The Future of Missionary Environmentalism

By Keith Kloor | March 27, 2013 9:25 am

Anyone familiar with environmentalism knows how earnest it is. Saving the planet is serious business, right? Ever watch panels where people are talking about climate change or endangered species? These people don’t joke around, they don’t poke fun at themselves or their cause.

Because it is a righteous cause, and they are righteous people. Environmentalists, like the Blues Brothers, are on a holy mission.

And that’s why environmentalism, like the Catholic church, is a doomed institution. It’s cool that some of the heretics are trying to breathe some sanity and oxygen into the movement, but on my most cynical days I think that effort is doomed, too. Because you can’t reason with self-righteous people who are operating from a position of moral superiority, people with built-in, unassailable assumptions about the purity of Mother Nature and the wickedness of capitalistic marauders who, according to the master eco-narrative, are hell-bent on keeping us enslaved to fossil fuels and a paradigm of endless growth.

— EXCERPTED DATA —

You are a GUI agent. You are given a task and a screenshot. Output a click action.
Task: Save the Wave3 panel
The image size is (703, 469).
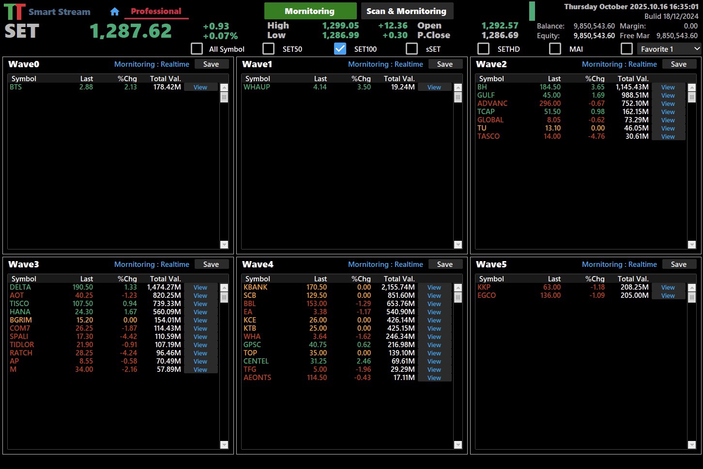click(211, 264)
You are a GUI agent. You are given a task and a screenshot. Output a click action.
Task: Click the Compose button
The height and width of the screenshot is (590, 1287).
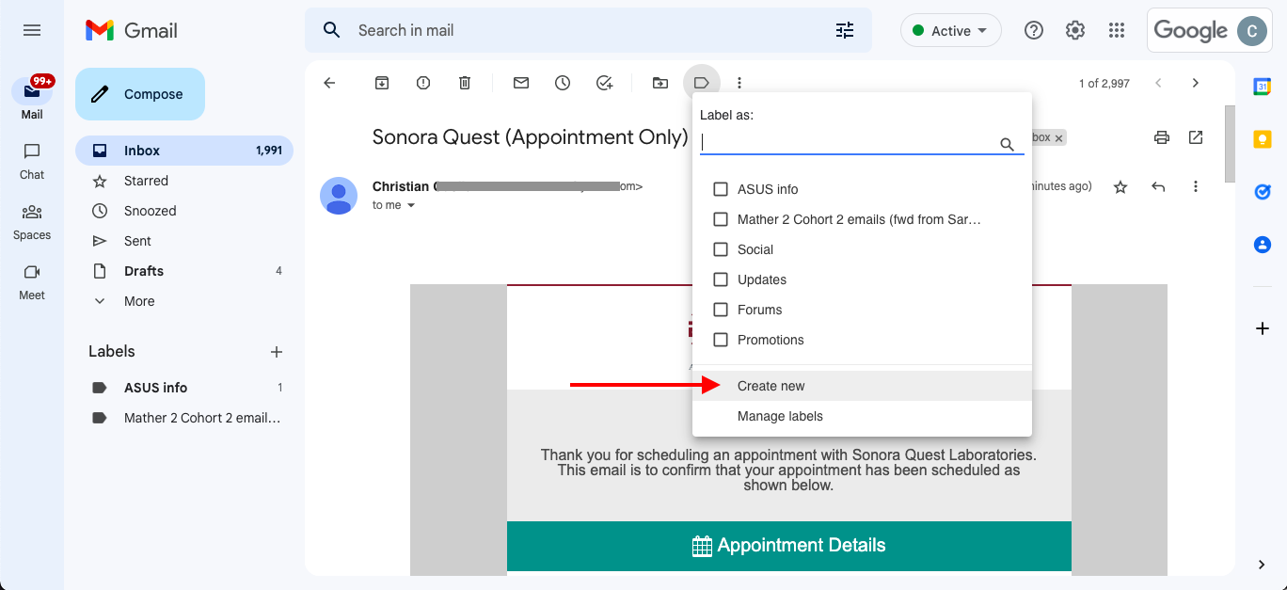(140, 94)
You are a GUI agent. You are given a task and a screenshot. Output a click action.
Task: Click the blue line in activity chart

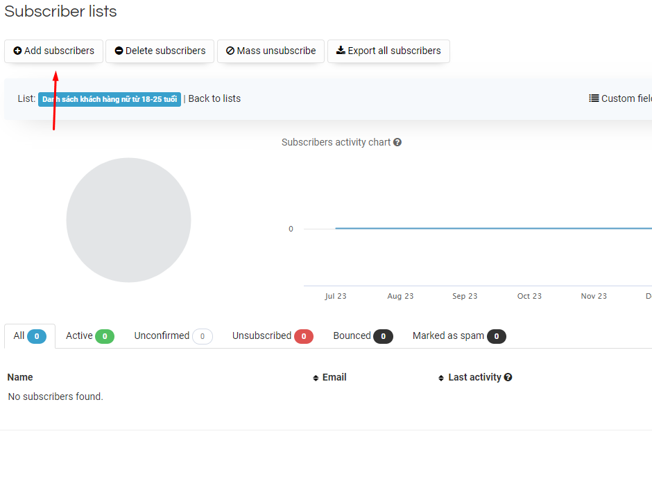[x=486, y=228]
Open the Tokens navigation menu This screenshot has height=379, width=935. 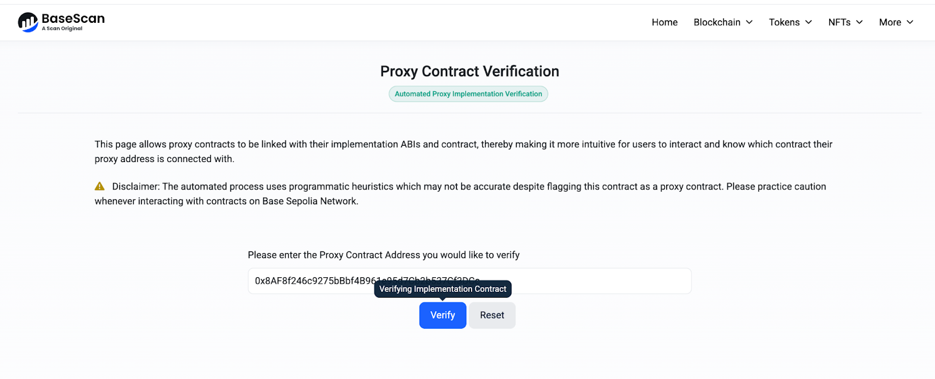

— INSTRUCTION —
Restate the part of the post on missionary environmentalism between "The Future of" and "a holy mission.", inclusive, replacing "Blues Brothers" with "Ghostbusters".

— RESULT OF THE EXERCISE —
The Future of Missionary Environmentalism

By Keith Kloor | March 27, 2013 9:25 am

Anyone familiar with environmentalism knows how earnest it is. Saving the planet is serious business, right? Ever watch panels where people are talking about climate change or endangered species? These people don’t joke around, they don’t poke fun at themselves or their cause.

Because it is a righteous cause, and they are righteous people. Environmentalists, like the Ghostbusters, are on a holy mission.